There are several types of maintenance that fit under the heading of Corrective, if only because that are not classified as Preventative”
Something will break or wear out from time to time even with the best preventative care program. Accidents will happen and cause damage that requires urgent attention.
Retrofits are a fairly easy and cost effective means of adding up-to-date technologies and features and to your lifting equipment. It frequently happens that the usage profile for a piece of lifting equipment changes after a few months. Some new requirement is highlighted, which was not considered when the crane was purchased. This can be easily done by a competent HIAB accredited service centre like Truck Loaders.
Customisations and modifications like this one occasionally pop up as operational usage highlights an enhancement that could bring in more business or greatly increase productivity and loading/unloading times.
HIAB supply a range of kits to carry out planned upgrades, usually within the first year after purchase. Call us to find out more and what may be available for your model.
A regular scheduled crane service is like the annual MOT for your car. It’s a critical component of your overall fleet management program and it goes a long way to ensure that none of your lifting equipment gives you a nasty and unexpected shock through neglect.
Of course, periodic LOLER thorough examinations are mandatory in any case but a maintenance schedule is equally important to keep your equipment performing in tip top condition. During a crane service, our engineers check a great number of mechanical and hydraulic aspects of your crane’s performance. Many of them are detailed in the user’s service manual that comes with your crane but we also utilise our great store of knowledge and experience to double check things that we know may start to show symptoms of trouble after a few years.

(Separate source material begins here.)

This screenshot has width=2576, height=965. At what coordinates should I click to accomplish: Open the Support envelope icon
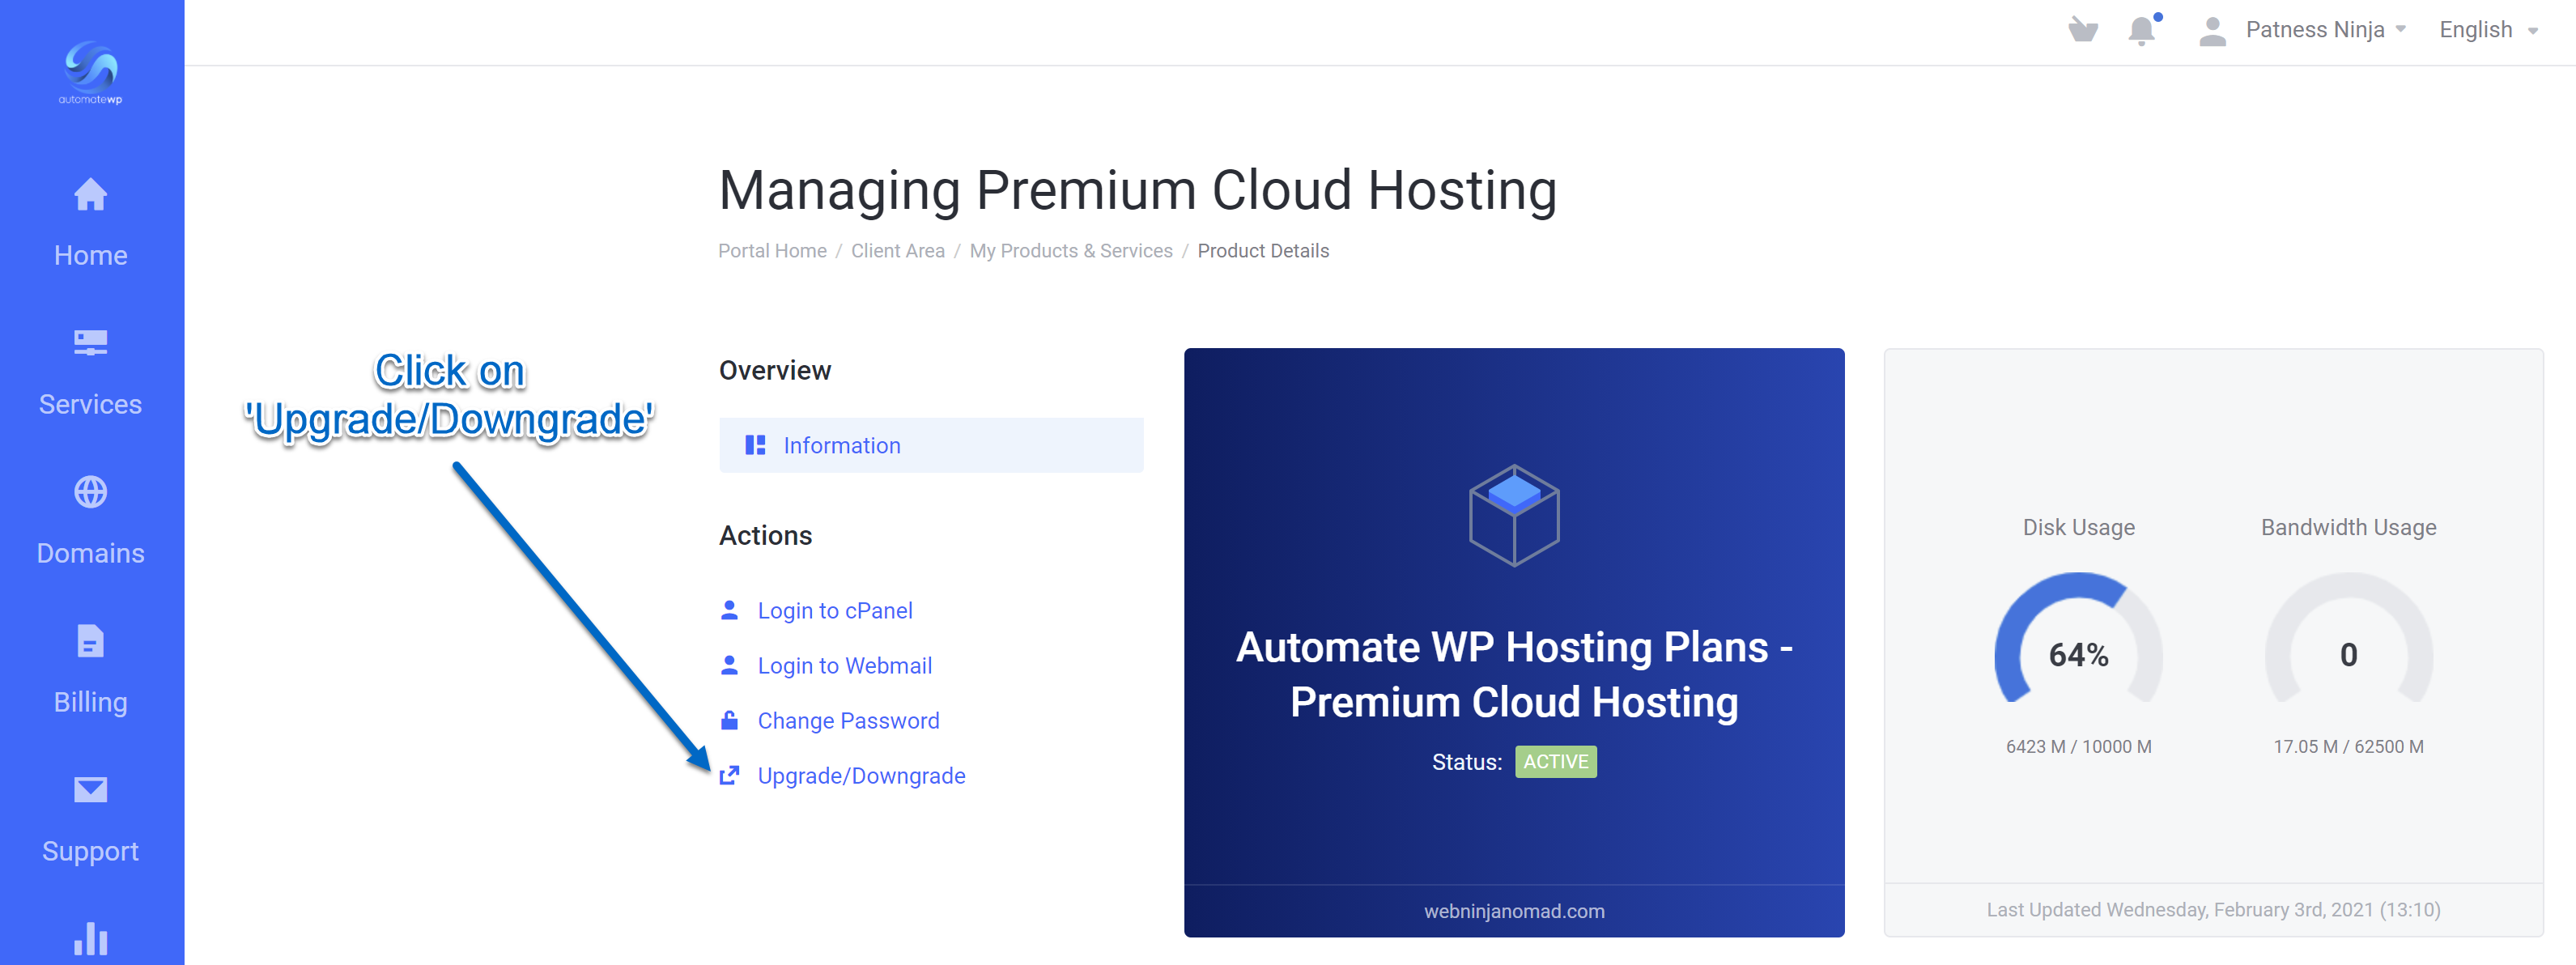click(x=90, y=790)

You are not legally obliged to keep a written record of the service history of your crane but common sense tells us that it’s a really worthwhile thing to do. It’s not only useful should a Health & Safety issue ever call the equipment’s maintenance into question, but it’s a valuable addition should you ever want to sell your crane.
Which Is Best – Corrective Or Preventative?
Having your crane seen to on an ad-hoc basis, as and when required, is a perfectly legitimate approach that may appear cheaper. New equipment is unlikely to break down and you can keep going until it does. There are significant drawbacks, unfortunately. If you never took your new car for a regular service, it would probably run smoothly for maybe two or three years. However, swarf in the engine oil would cause undue wear on your cylinder block and knock maybe 10 years off the engine’s life. That’s a simplistic example, we know, but illustrates the point. All equipment, from nuclear submarines to HIABs needs a regular service for a longer life.
Of course, you need both. No matter if you religiously adhere to recommended preventative maintenance schedule of periodic servicing, something will always happen that means corrective work cannot be avoided. It could be an accident, a need to add an upgrade, retrofit, or customisation. Life is never as simple as we would like it to be.